As this 13 1/2 year span of my life comes to a close, I wanted to recount something I heard some time back and have been thinking about it ever since. It came from the Rt. Rev. Daniel Vassell (right), Administrative Bishop of the Church of God in Ontario. Before he went to Canada, he worked for the church’s Youth and Christian Education department, and working in the same building we got to know each other.
One Christmastime I met him in the lobby, and I think I mentioned something to him about my Anglican activities. For someone whose roots are Jamaican like Daniel, Anglicanism is a familiar thing. You even see Anglican traits reflected in the way Pentecostal West Indian churches worship and operate. I remember one church I preached at in New Jersey where the Grenandan pastor changed the colour of the pulpit stoles.

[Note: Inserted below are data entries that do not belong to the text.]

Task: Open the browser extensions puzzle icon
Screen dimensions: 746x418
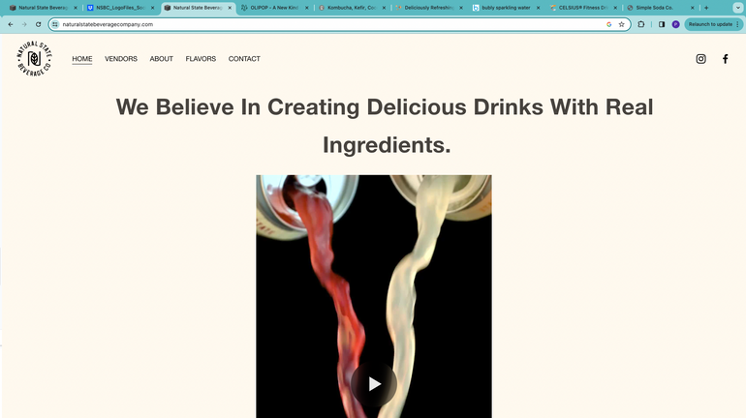Action: [641, 24]
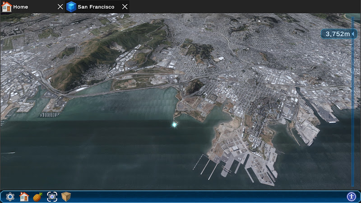This screenshot has width=361, height=203.
Task: Close the Home tab
Action: tap(60, 7)
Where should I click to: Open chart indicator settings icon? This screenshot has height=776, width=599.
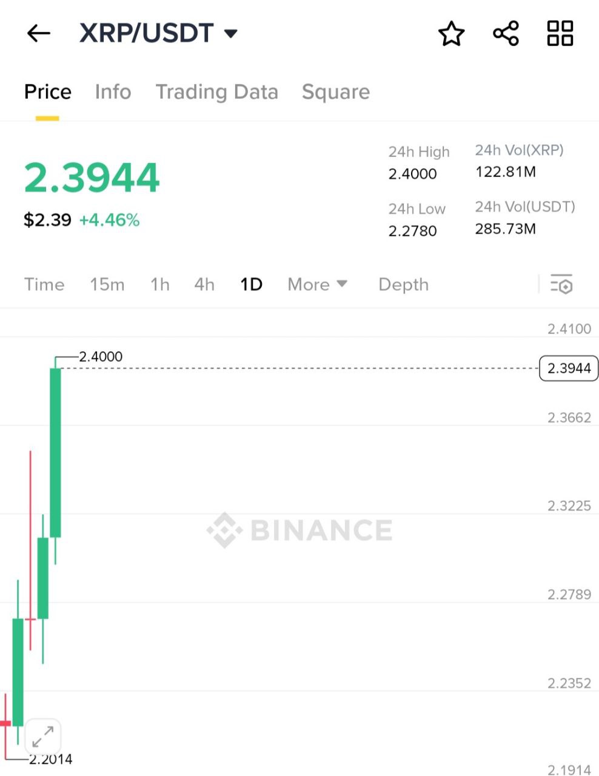pos(561,284)
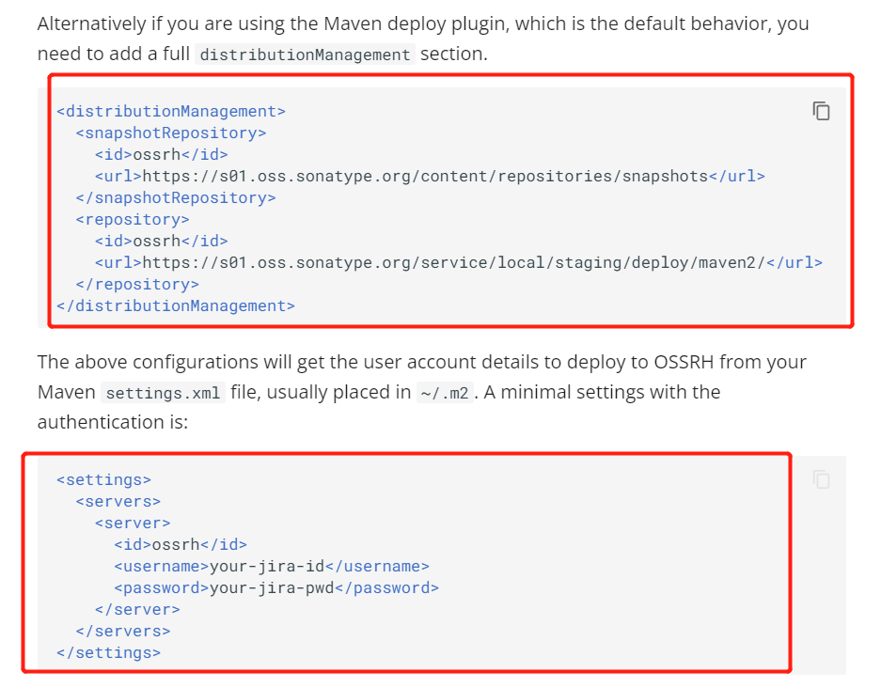Copy the distributionManagement code snippet
The image size is (881, 688).
point(821,111)
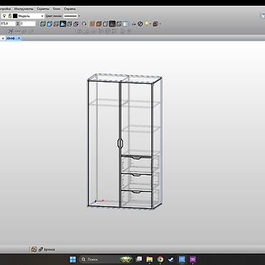Image resolution: width=265 pixels, height=265 pixels.
Task: Open the Окно menu
Action: click(57, 9)
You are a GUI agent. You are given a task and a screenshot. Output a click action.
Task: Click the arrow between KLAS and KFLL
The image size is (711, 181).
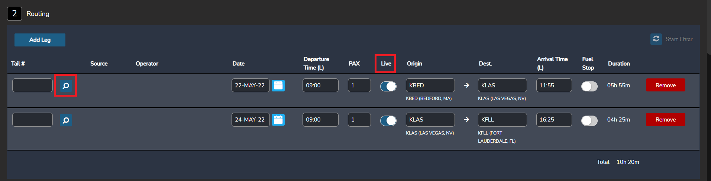(x=466, y=120)
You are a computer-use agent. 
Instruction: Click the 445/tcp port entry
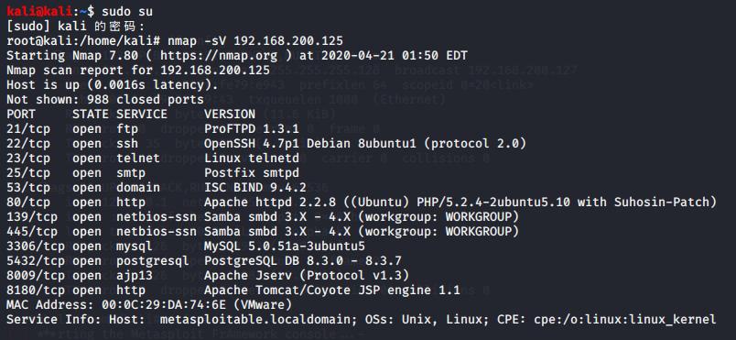(32, 232)

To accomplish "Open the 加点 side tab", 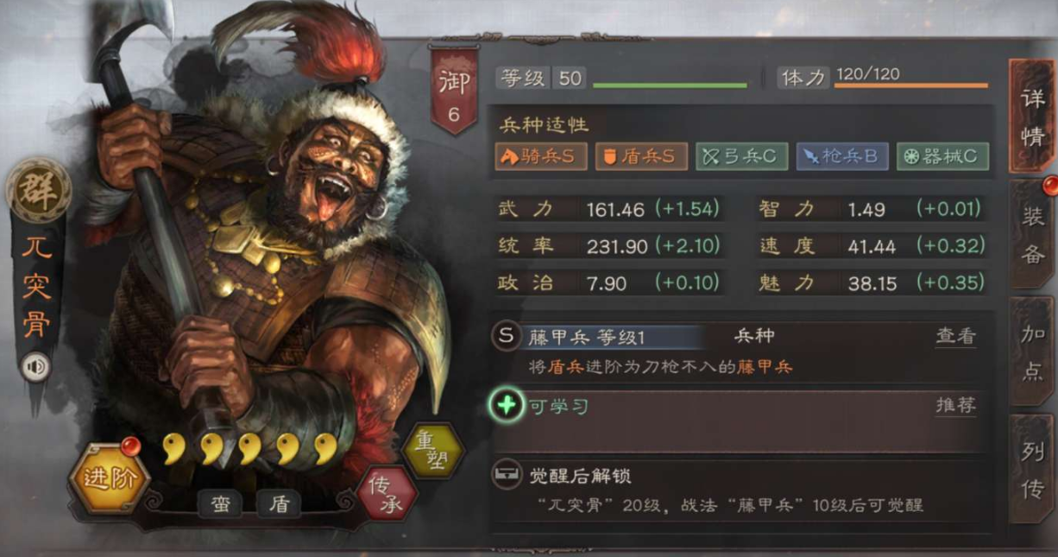I will coord(1033,350).
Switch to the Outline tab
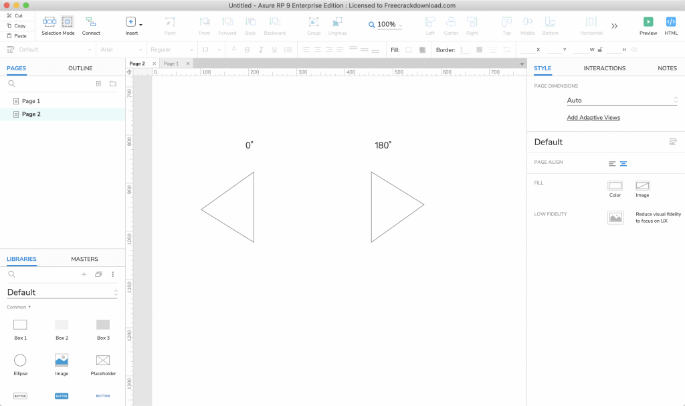 point(80,68)
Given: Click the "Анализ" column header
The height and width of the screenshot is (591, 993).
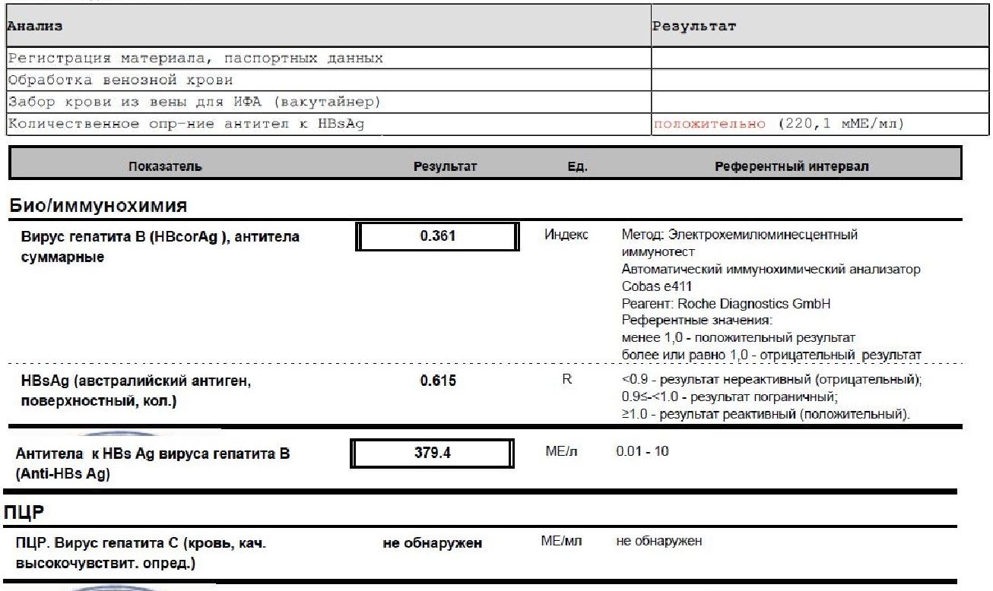Looking at the screenshot, I should click(35, 27).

Daniel was emphatic at the mention. “You mark it down,” he said, not wanting me to forget what he was about to say. Anglican and other liturgical churches were, in some ways, better at taking the “celebration” outside of the four walls of the church. Pentecostal churches gathered on Sunday, exuberantly worshipping, and, in too many cases, that was it. Because of the constraints of the liturgy, other churches had to celebrate elsewhere–and if there’s one thing that West Indian churches like to do, it’s celebrate. But it’s better when the church took the celebration to the community around it and not just kept it to itself.
In many ways, that encapsulates what is, IMHO, wrong with most of North American Evangelical Christianity these days. To start with, our churches–especially our Anglo ones–are far and away too performance oriented. That’s odd, considering we preach that Jesus Christ’s work on the cross is what gets us to heaven, not our own works. But we’ve come to equate fulfilling the mission of Jesus with what amounts to a business model of performance.
Beyond that, our obsession with worship has led us to focus our attention and resources on our Sunday service and how it’s done and housed. That in turn has led both to wrapping our Christian life around our worship and to the expensive edifices that we’ve built to house that worship, edifices that have sapped the financial resources God has given us from directly ministry related activities, to say nothing of the celebration we’re supposed to be having.
But our life in Christ is to be celebrated, and that celebration needs to come out of the confines of the walls of our churches and into the world around us. How that takes place depends upon the culture we’re ministering into and the legal status we have, but in a world racked by economic uncertainty the sight and experience of people who still have something to celebrate and do it is a powerful message.
So, as I prepare to venture out from the confines of the International Offices (my work has been part time, so the venturing in has been likewise) my message is this: it’s time to take the celebration of the life that Jesus Christ has given us out of the confines of our churches and into the community around us. It’s time to take the celebration to the people.